The senator stated that public sector, or the government, has more contractualized workers than any other sector.
“The Security of Tenure Bill will be given more benefits to regular employees who meet the certain requirements depending on years of employment service,” he said.
The Security Exchange Commission (SEC) ordered Rappler online news website to shut down for violating constitutional provisions on foreign ownership.
“Shutting down the Rappler is a sign of a creeping dictatorship. This latest move to suspend [Rappler] is a strong-arm tactic of the current administration,” Trillanes said.
Trillanes encouraged Filipinos to be wake up and defend the press freedom. “To make democracy flourish,” there must be truth, not propaganda,” he added.
The National Union of Journalists in the Philippines condemned the shutdown and expressed outrage over the SEC ruling Amnesty International considers the SEC order as a politically motivated decision.
Known as Panatag Shoal, Scarborough Shoal is a disputed territory being claimed by China, Taiwan and the Philippines.

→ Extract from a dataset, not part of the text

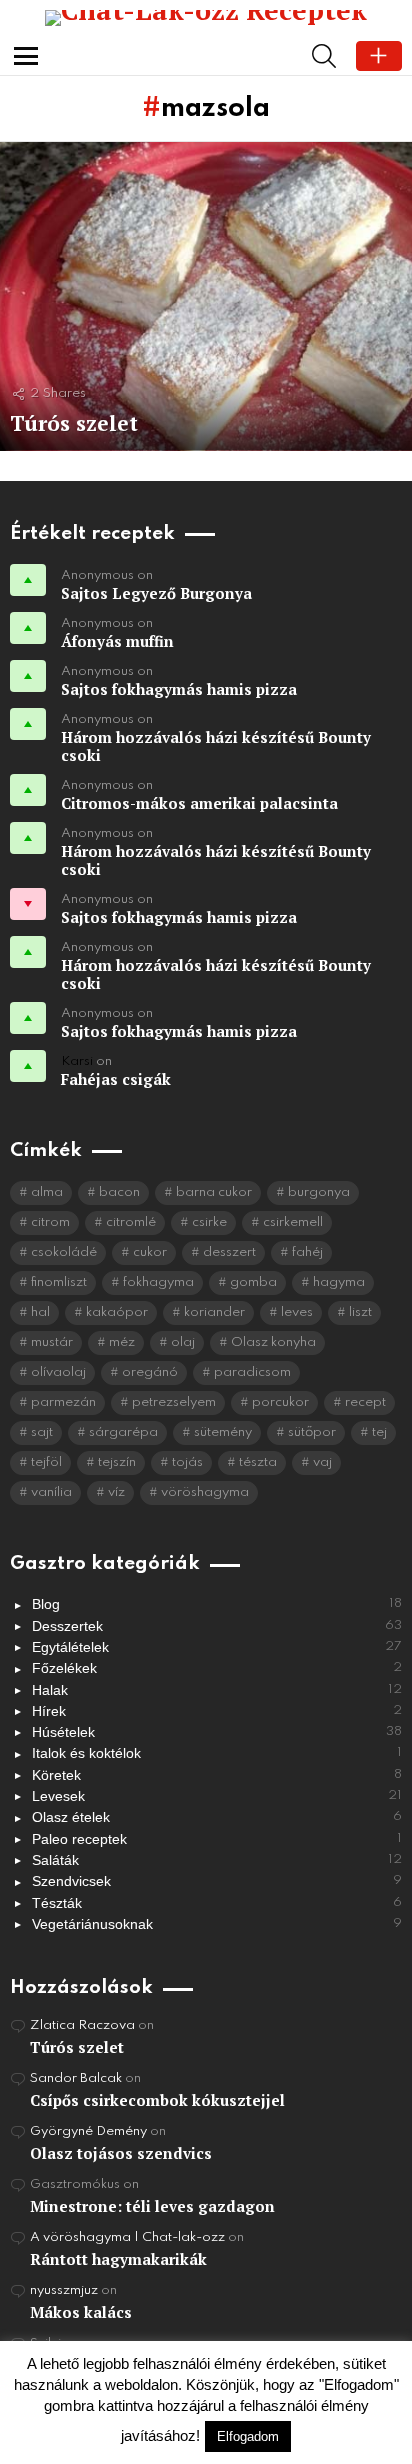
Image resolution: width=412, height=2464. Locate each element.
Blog (217, 1604)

In 2016, Trillanes was accused of treason by then presumptive President-elect Duterte because of his “back-channel” talks in Beijing with Chinese officials over West Philippine Sea. Duterte stated that the Senator went to China in secret 16 times, leading to the loss of the shoal.
Trillanes was the Philippines’ backchannel negotiator in the territorial rift during the Aquino presidency.
Ombudsman Conchita Carpio Morales, however, cleared President Benigno Aquino III and Trillanes of a treason complaint, ruling that it had no legal basis.
“President Aquino decide to open the backchannel because that was one of the legal options to address the crisis,” the two-term senator said.
The forum was emceed by human rights activist and community leader Arturo Garcia and Filipino American Human Rights Alliance (FAHRA) moderator Ago Pedalizo.